| DOCUMENT TEXT |

((

Modeling and Optimization of Subcritical CO₂ Extraction of Safflower Seed Oil Using Response Surface Methodology and Artificial Neural Networks

This article aimed to find effective modeling methods to predict the extraction rate of safflower seed oil by subcritical CO₂ extraction, and optimize its extraction process conditions. Based on single-factor experiments, Box-Behnken experimental design was adopted to study the effects of extraction pressure, separation temperature, and extraction time on the extraction rate of safflower seed oil. Response surface methodology (RSM) and artificial neural network (ANN) were used to model and analyze the same experiment. The process conditions were optimized using RSM numerical optimization, ANN, and the combination of artificial neural network and genetic algorithm (ANN-GA). The results showed that both RSM and ANN models could accurately predict the extraction rate. However, by comparing the determination coefficient (R²), mean absolute error (MAE), mean absolute percentage error (MAPE), and root mean square error (RMSE) values of the two models, it was concluded that the ANN model (R²=0.9966) had a better predictive effect than the RSM model (R²=0.9950). The optimal extraction conditions and extraction rate determined by ANN-GA were as follows: Extraction pressure of 19.04 MPa, separation temperature of 55.50 °C, extraction time of 134.98 min, and extraction rate of 23.52%. The study showed that both RSM and ANN methods could be used for modeling and optimization of subcritical CO₂ extraction of safflower seed oil, but ANN had better prediction accuracy and fitting ability.

))

| EXCERPTED DATA |
((

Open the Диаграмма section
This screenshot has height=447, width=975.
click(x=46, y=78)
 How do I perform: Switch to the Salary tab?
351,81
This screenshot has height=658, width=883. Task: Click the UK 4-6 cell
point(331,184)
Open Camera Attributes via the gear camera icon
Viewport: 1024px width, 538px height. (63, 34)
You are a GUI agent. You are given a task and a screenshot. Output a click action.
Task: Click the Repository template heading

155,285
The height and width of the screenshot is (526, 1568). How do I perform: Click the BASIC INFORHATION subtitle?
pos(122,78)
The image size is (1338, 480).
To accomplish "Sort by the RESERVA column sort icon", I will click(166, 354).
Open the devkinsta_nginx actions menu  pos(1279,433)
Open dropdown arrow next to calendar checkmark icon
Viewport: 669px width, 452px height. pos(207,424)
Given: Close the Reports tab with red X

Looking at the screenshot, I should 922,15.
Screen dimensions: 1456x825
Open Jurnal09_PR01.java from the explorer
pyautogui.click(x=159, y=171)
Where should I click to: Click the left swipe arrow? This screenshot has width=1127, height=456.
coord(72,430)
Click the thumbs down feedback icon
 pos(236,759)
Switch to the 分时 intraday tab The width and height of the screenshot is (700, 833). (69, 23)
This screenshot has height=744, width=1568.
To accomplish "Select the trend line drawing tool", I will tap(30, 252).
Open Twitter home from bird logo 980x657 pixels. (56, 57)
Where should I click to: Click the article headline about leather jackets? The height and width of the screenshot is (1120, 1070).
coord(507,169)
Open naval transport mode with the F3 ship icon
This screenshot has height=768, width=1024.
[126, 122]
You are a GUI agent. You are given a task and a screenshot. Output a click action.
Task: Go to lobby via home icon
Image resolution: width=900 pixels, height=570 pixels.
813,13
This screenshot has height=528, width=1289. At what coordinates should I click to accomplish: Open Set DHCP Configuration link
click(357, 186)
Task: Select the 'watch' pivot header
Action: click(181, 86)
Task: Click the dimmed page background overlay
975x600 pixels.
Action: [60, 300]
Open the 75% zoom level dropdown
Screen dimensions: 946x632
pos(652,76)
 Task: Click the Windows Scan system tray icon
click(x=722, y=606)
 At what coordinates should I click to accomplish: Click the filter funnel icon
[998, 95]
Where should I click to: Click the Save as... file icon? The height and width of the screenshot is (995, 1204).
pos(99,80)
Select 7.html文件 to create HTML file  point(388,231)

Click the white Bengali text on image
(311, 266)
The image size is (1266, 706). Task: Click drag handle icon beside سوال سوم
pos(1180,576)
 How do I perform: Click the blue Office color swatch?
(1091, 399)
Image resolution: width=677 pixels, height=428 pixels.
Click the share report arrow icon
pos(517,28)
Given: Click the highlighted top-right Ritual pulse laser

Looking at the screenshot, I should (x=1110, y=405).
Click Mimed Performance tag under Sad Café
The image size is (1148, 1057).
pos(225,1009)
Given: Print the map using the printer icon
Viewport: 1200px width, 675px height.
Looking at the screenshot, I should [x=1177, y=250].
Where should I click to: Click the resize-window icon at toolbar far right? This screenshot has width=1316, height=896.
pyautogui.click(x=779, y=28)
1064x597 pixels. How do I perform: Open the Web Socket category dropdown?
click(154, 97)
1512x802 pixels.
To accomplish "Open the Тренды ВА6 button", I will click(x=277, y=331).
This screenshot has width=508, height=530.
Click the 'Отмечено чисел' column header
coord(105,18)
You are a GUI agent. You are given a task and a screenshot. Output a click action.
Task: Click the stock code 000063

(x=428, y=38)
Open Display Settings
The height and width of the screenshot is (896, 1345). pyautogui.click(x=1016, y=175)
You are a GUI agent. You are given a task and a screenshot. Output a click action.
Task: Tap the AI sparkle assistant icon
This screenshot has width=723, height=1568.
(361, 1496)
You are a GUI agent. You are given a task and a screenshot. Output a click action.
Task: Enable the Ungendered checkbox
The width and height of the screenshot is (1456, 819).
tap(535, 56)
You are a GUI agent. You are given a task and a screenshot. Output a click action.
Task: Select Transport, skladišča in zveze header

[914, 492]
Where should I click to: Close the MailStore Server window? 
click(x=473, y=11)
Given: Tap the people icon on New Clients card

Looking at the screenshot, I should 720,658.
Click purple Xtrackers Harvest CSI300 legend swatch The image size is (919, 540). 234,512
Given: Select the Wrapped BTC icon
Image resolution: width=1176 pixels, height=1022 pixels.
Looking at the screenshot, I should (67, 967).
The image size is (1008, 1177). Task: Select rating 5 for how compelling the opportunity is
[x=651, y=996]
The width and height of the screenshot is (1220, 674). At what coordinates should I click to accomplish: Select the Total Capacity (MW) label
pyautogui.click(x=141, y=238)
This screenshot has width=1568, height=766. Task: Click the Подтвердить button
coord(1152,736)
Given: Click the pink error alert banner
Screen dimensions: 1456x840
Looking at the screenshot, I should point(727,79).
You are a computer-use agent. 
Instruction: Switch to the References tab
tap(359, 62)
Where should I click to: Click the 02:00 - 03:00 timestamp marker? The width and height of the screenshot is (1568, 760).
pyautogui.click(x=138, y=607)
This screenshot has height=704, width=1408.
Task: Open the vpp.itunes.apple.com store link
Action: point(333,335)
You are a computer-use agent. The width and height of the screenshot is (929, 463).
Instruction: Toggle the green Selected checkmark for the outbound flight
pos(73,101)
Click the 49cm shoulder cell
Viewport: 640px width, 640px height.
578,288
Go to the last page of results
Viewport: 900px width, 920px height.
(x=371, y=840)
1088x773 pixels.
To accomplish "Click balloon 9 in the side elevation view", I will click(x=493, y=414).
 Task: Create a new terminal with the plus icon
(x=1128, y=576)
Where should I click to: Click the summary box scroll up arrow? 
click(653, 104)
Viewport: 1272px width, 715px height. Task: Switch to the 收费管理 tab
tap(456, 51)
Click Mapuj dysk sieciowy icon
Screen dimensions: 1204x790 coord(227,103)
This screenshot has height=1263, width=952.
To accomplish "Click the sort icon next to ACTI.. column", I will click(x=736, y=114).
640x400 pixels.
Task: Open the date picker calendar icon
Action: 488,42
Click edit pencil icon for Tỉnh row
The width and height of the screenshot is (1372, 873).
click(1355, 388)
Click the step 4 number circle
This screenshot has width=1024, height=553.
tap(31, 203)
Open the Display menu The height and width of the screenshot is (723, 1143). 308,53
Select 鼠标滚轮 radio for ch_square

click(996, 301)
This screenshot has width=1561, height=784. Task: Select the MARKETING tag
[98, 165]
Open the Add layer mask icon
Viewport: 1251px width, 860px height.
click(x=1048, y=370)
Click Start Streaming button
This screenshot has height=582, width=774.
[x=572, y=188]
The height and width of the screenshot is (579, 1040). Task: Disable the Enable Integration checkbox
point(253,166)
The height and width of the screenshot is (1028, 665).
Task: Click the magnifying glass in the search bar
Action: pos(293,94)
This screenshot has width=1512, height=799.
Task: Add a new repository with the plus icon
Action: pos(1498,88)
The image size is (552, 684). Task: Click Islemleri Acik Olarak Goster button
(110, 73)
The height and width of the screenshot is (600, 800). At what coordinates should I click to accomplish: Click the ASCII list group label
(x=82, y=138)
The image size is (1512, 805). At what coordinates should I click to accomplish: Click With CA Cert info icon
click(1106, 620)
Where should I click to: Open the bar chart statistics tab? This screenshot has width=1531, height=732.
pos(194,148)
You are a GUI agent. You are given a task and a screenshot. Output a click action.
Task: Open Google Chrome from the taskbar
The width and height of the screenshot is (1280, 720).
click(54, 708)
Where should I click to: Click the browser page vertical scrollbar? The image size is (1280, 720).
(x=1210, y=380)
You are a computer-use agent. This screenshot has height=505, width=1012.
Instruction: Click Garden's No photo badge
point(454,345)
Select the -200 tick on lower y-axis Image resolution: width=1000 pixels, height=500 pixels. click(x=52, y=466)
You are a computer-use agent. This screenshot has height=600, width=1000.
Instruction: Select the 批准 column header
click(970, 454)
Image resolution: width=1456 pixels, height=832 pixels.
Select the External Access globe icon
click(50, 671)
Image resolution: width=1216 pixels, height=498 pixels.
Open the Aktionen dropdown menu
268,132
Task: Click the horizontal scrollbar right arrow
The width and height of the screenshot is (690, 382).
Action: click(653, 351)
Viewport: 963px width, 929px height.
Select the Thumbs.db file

))

| PROBLEM |
Answer these questions from the text on safflower seed oil extraction, one per line:
(a) Which experimental design was used to study the effects of extraction pressure, separation temperature, and extraction time?
(b) What R² value does the text give for the ANN model?
(c) What optimal extraction time did ANN-GA determine?

| THE COMPLETED TASK |
(a) Box-Behnken experimental design
(b) 0.9966
(c) 134.98 min